Ein weiteres Hoffnungszeichen
Trumps Schmähname für Biden, Sleepy Joe, haftete, weil er so passend schien. Aus dem Keller seines Hauses in Delaware konnte der Herausforderer nur schwer Aufmerksamkeit erzielen gegen Amtsinhaber im Dauer-Scheinwerferlicht. An der Hand von Kamala Harris ist Biden aus diesem Keller heraus. Und wer weiß: Vielleicht ist die sehr konzentrierte, schnell geschnittene, abwechslungsreiche und wohl dosierte Inszenierung des Web-Parteitags sogar zeitgemäßer und unterhaltsamer als das Traditionsformat.

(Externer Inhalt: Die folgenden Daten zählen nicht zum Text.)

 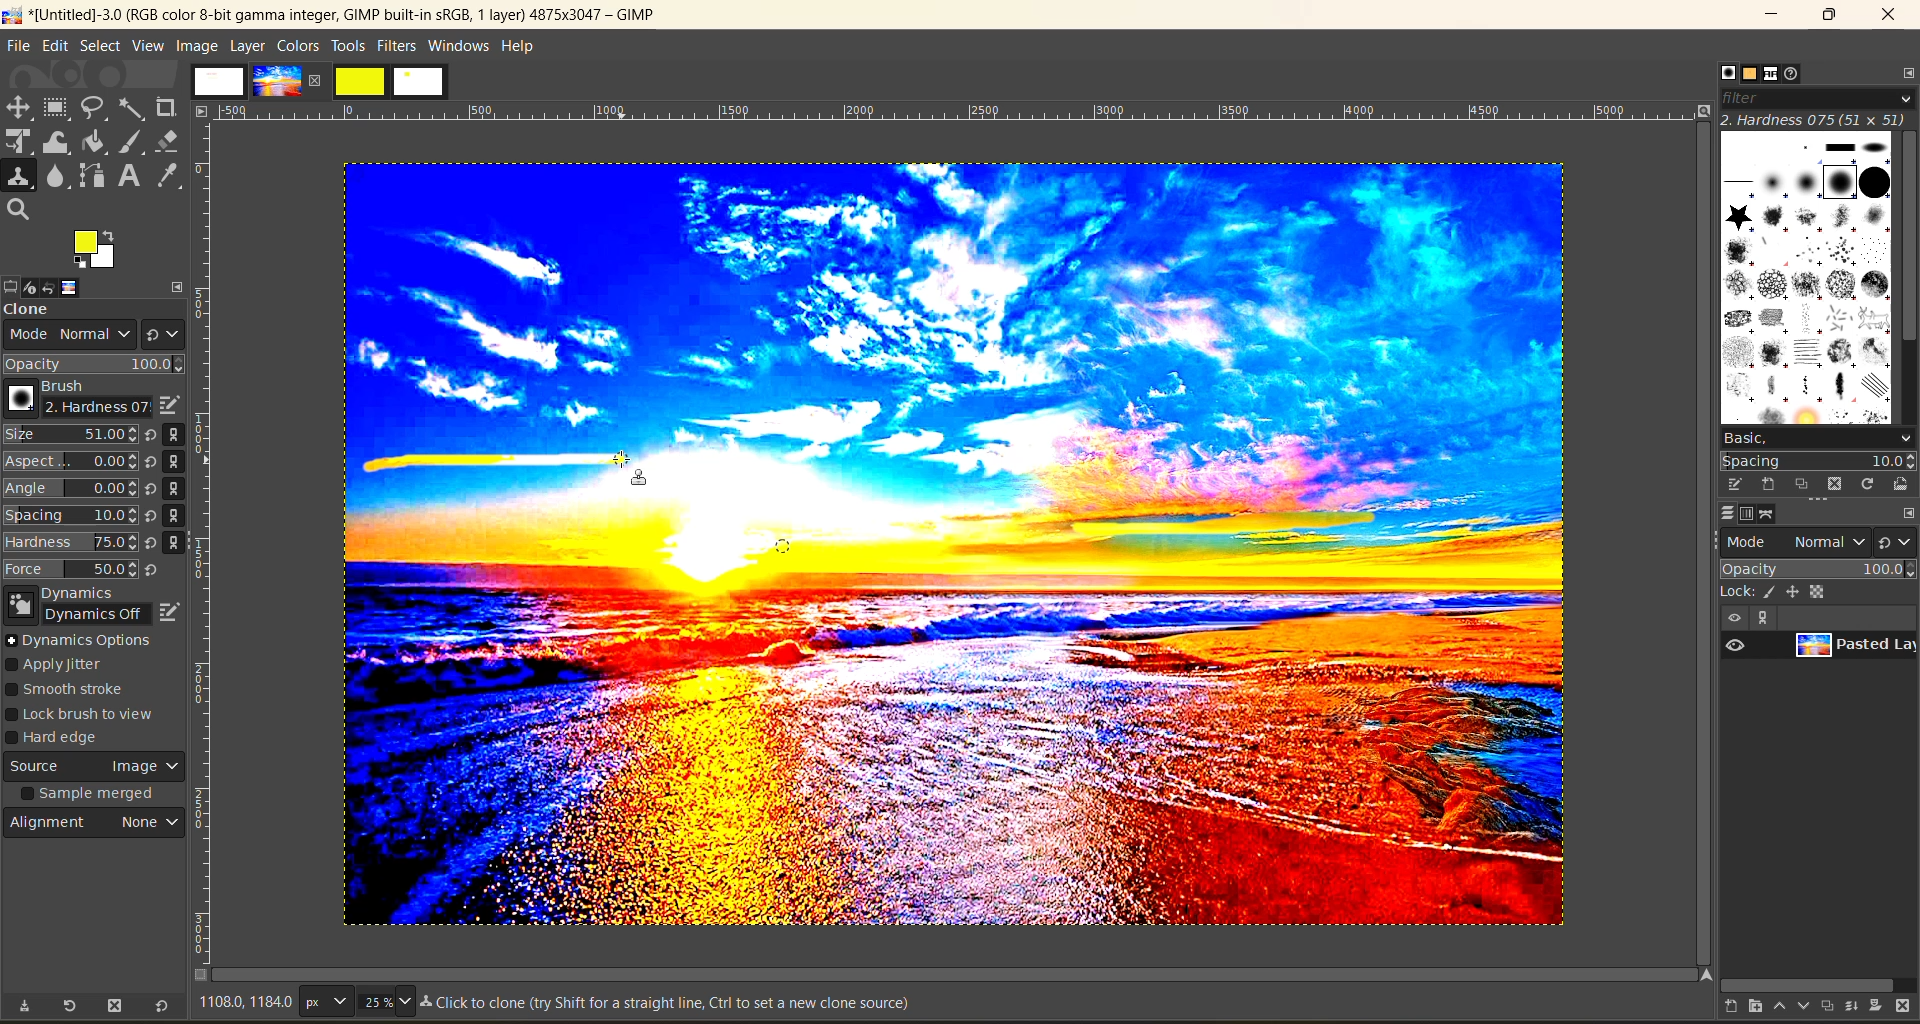 What do you see at coordinates (168, 141) in the screenshot?
I see `erase` at bounding box center [168, 141].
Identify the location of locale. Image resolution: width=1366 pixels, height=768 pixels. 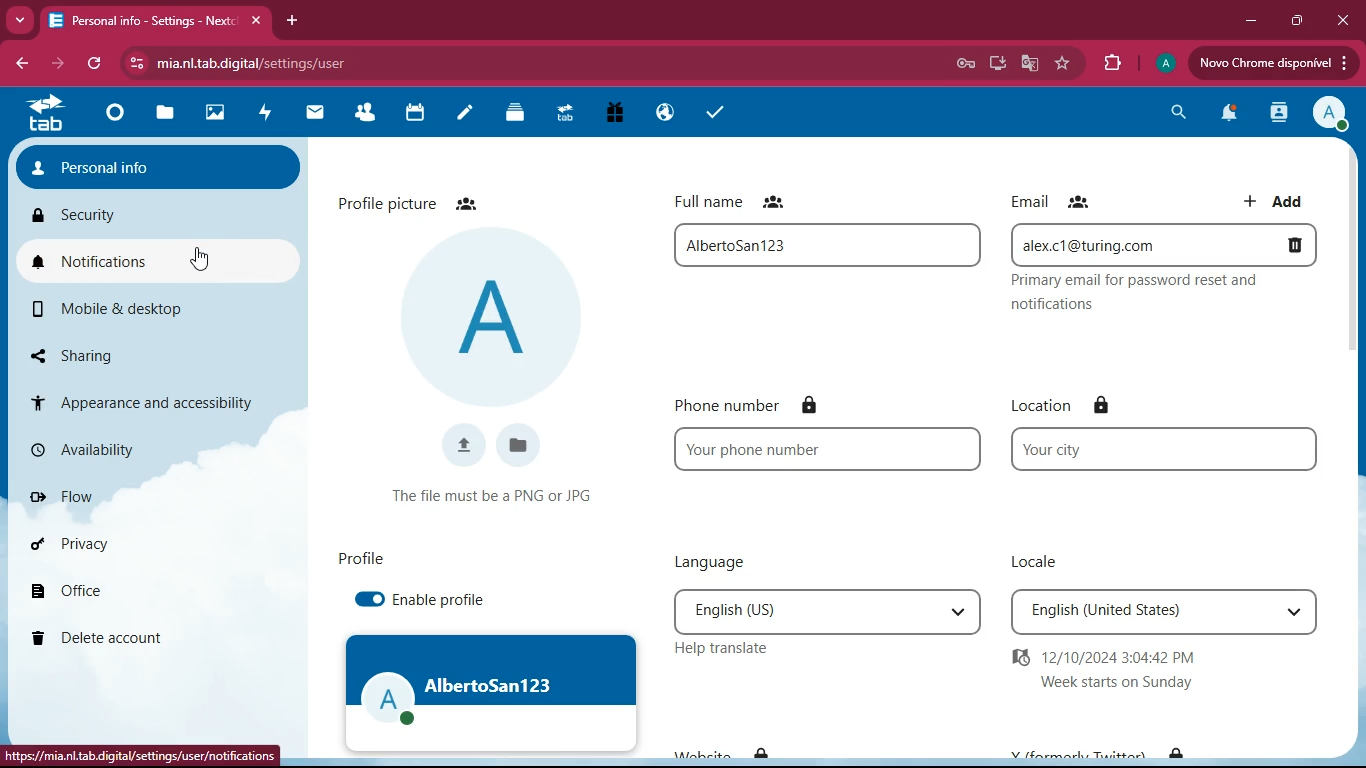
(1163, 613).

Die gelungene Online-Inszenierung ergänzt die anderen Hoffnungszeichen für die Demokraten: das Umfragehoch, den Schwung, den die Kamala-Harris-Nominierung ausgelöst hat, vor allem aber die Einheit der Partei. Das alles überragende Wahlziel, die Ära Trump zu beenden, hat die Partei so zusammengeschweißt, dass die destruktiven Flügelkämpfe der Vergangenheit vorerst überwunden scheinen. Damit haben die Demokraten die wichtigste Voraussetzung verinnerlicht: Nur eine geeinte Partei kann auch die Einheit des zerrissenen Landes wieder herstellen.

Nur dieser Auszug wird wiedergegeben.